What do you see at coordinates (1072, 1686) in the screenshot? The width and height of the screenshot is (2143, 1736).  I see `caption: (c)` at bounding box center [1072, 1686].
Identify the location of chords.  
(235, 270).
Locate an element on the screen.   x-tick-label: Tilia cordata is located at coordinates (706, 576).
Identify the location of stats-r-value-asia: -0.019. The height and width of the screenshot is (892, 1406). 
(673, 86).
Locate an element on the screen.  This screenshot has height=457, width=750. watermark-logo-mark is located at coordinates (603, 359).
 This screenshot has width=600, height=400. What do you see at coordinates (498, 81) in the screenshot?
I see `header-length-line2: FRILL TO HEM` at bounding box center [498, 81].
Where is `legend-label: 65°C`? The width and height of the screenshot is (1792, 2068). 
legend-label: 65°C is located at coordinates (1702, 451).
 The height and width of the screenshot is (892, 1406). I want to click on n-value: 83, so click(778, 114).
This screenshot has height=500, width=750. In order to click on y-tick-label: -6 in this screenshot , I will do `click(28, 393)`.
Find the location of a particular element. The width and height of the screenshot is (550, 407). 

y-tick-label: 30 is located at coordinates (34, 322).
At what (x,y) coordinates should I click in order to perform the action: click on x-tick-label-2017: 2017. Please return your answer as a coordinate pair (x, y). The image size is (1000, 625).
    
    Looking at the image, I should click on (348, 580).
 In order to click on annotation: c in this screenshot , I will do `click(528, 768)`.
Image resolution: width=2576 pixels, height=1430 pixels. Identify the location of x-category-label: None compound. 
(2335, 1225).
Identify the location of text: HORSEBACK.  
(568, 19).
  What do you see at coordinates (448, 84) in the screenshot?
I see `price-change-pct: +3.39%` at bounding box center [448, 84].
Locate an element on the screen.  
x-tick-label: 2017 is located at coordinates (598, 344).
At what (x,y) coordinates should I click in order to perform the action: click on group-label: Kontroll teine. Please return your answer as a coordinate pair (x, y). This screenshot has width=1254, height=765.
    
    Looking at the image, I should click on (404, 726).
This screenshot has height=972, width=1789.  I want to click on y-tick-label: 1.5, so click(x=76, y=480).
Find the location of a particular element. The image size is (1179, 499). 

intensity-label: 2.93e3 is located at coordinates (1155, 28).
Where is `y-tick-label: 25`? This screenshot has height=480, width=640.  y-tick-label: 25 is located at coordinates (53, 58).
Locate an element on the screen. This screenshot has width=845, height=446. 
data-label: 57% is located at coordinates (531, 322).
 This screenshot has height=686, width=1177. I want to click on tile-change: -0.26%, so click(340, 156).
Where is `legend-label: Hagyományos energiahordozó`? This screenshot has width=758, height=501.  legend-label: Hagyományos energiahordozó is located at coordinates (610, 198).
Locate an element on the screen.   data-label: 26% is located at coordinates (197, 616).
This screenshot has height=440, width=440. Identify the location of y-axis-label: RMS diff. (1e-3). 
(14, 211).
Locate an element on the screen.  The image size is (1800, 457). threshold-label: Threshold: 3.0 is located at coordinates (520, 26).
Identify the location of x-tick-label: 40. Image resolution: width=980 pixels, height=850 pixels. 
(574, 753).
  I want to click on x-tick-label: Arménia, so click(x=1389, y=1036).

== == ==

Assignment: Express the rows from the line with "Find the location of a particular element. The width" up to and including the line with "y-tick-label: 30 is" as a two-column CSV with the header input,output. Give one line per row, placing its text and its answer each in a single quoted field, with line breaks replaced by spaces.

Task result:
input,output
"Find the location of a particular element. The width and height of the screenshot is (550, 407).","y-tick-label: 30 is located at coordinates (34, 322)."